Protective effects against hydrogen peroxide-induced toxicity by activators of the ATP-sensitive potassium channel in isolated rat hearts.

Activation of ATP-sensitive (KATP) channels has been shown to exert protective effects on the ischemic and reperfused myocardium. Reactive oxygen species are thought to mediate, at least in part, this form of cardiac injury. Using isolated perfused rat hearts, we therefore studied whether KATP activation exerts any effect on the direct deleterious effects of either 200 microM hydrogen peroxide or a free radical generating system consisting of purine plus xanthine oxidase in terms of function and energy metabolite status. On their own, hydrogen peroxide or the combination of purine plus xanthine oxidase treatment resulted in a time-dependent depression of myocardial contractility, which reached over 90% after 30 min perfusion, an effect which was associated with approximately 1000% elevation in left ventricular end-diastolic pressure (LVEDP). The KATP channel opener cromakalim (0.5 microM) significantly attenuated the hydrogen peroxide-induced loss in systolic function throughout the treatment period, and reduced the elevation in LVEDP with significant attenuation 10, 15 and 20 min after hydrogen peroxide addition.

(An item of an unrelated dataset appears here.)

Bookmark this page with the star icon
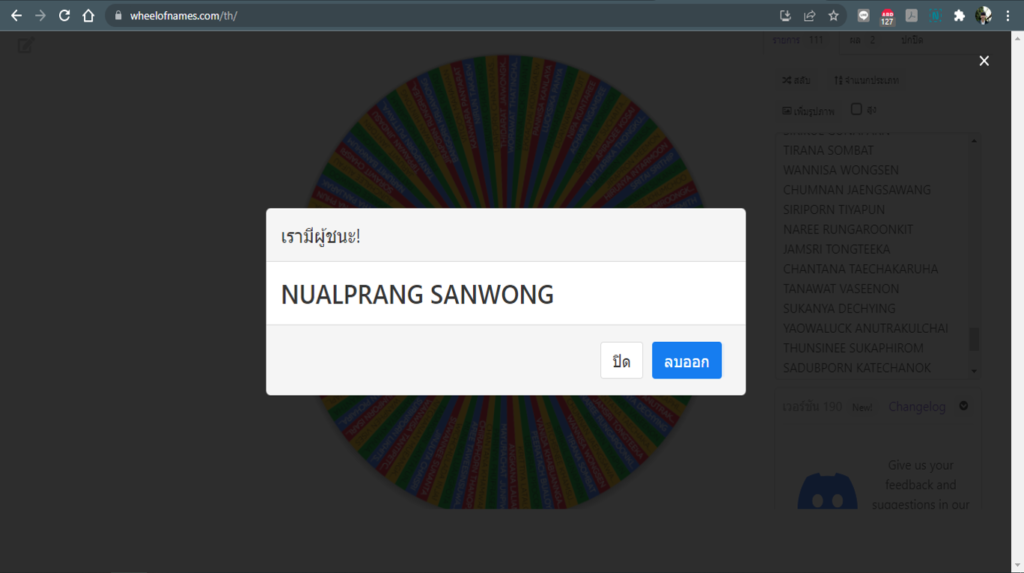Screen dimensions: 1024x573 [x=833, y=16]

Contractile dysfunction produced by hydrogen peroxide was associated with significantly reduced tissue ATP, creatine phosphate and glycogen content to approximately 70, 60 and 70% of control, respectively. The depletion of these metabolites was significantly attenuated to 35, 23 and 23% of control, respectively, in the presence of cromakalim. The protective effects of cromakalim against contractile dysfunction, as well as depletion in intermediary energy metabolites, was abolished in the presence of the KATP channel antagonist glibenclamide (1 microM). However, glibenclamide on its own failed to alter the cardiac response to hydrogen peroxide with respect to any parameter. The responses to the free radical generating system consisting of purine plus xanthine oxidase was unaffected by cromakalim. Our study shows that KATP channel activation selectively protects against the cardiotoxic influence of hydrogen peroxide, and may explain, in part, the salutary effects of KATP activators in myocardial ischemia.